Ulice "niebezpiecznej" Teli
 Po kilku godzinach dojechaliśmy. Gdy zobaczyłam morze żółtych chickenbusów, piętrzących się przed moimi oczami na kilkuhektarowym terenie, musiałam pozbierać szczękę. Przez głowę tylko przemknęła mi myśl: „No, pięknie! Jak ja teraz znajdę tu autobus do Teli?” Byłam pewna, że tak jak w Gwatemali będę musiała biegać po placu i nasłuchiwać wykrzykiwanych wniebogłosy, przez tysiące kierowców, skrócone nazwy miast, by wyłapać tę jedną, do której muszę podążyć. Zastanawiałam się tylko jak mogą skrócić nazwę Tela. Może po prostu „Te”? Ledwo jednak wysiadłam (na szczęście przy głównym wejściu) na wspomnianym już „europejskim” dworcu, a jakiś chłopak wrzasnął mi do ucha „Tela? Ceiba?”. Nie było skrótu. Tela, odpowiedziałam. Pociągnął mnie za sobą do pierwszych drzwi, które otworzył mi wspomniany już uzbrojony ochroniarz. Czekały mnie dwie godziny w poczekalni. Dla mnie to jednak nic. Dwie godziny tu, dwie godziny tam. Pięć godzin jednym autobusem, kolejne trzy innym. Podróżowanie to wieczne czekanie i siedzenie w autobusie. Nie ma innego wyjścia, jak się do tego po prostu przyzwyczaić.

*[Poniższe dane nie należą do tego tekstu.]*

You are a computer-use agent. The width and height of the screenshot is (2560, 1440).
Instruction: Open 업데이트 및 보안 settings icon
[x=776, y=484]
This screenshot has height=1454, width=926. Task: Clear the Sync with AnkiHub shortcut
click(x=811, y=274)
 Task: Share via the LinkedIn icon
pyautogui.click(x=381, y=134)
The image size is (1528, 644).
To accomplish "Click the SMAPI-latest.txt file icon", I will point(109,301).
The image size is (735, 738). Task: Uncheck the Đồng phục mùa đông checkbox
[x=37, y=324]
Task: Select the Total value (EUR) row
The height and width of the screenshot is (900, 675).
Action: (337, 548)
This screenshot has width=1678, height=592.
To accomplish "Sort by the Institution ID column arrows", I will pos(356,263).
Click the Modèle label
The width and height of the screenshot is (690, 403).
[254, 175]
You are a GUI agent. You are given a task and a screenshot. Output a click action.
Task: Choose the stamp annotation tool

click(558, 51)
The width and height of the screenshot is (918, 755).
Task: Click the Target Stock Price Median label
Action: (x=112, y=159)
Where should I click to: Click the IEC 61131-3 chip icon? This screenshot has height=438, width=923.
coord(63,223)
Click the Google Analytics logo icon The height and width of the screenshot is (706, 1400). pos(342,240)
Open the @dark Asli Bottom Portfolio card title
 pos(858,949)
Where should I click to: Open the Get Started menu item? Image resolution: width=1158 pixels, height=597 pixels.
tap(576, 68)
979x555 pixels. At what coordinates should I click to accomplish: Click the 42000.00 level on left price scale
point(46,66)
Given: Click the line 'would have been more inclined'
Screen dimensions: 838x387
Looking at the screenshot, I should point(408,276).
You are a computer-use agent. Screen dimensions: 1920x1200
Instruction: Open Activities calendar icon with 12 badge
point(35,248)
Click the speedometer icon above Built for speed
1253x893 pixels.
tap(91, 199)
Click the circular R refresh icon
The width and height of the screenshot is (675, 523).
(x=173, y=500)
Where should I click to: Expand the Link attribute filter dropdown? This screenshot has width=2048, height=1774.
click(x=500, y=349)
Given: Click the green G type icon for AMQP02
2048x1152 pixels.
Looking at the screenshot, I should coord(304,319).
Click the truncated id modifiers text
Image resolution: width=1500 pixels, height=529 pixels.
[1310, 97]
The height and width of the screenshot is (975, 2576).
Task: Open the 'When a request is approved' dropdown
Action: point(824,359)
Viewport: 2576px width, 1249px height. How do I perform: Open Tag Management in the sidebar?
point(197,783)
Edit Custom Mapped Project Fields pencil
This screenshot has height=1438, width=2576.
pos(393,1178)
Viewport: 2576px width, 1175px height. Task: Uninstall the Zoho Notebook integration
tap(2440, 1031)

Tela nad Morzem Karaibskim
  Autobus był duży i w porównaniu ze starymi szkolnymi camionetami – luksusowy. I znów prawie poczułam się jak w Europie. Nawet lepiej. Bowiem do autobusu nie było wpychania się na zasadzie kto pierwszy. Wszyscy ustawili się w kolejce i grzecznie czekali. Porządeczek niczym w Japonii, pomyślałam, uśmiechając się na wspomnienie grzecznych Japończyków, którzy w każdym niemal miejscu potrafili utworzyć, posłusznie stojący ogonek. Uśmiech jednak szybko zniknął z mojej twarzy, gdy spostrzegłam, że porządek kolejkowy nie wynika z grzecznej natury, lecz z wymogu przeszukania po kolei wszystkich bagaży, wnoszonych na pokład. W sumie powinnam się cieszyć, bo mogłam mieć pewność, że nikt mnie z bronią nie zaatakuje w autobusie. Jednak wzbudziło to trochę mój niepokój, bo skoro wprowadzają takie zabezpieczenia, to nie robią tego bez powodu. W Gwatemali nie byłam świadkiem podobnych akcji. Ale tu jest Honduras, w którym ponoć jest znacznie bardziej niebezpiecznie, przynajmniej według tego, co mówili mi Gwatemalczycy. Z kolei tu w Hondurasie twierdzą, co niektórzy, że w Hondurasie to i tak jest super bezpiecznie w porównaniu z takim na przykład Salvadorem (do którego za niedługo również z wizytą się wybieram) i bądź tu człowieku mądry i nie bój się, gdy zewsząd cię tylko straszą, o czym mam nadzieję się jednak nie przekonywać.

Bez przygód z napadami i bez niebezpiecznych przyrządów na pokładzie autobusu, dotarłam do Teli!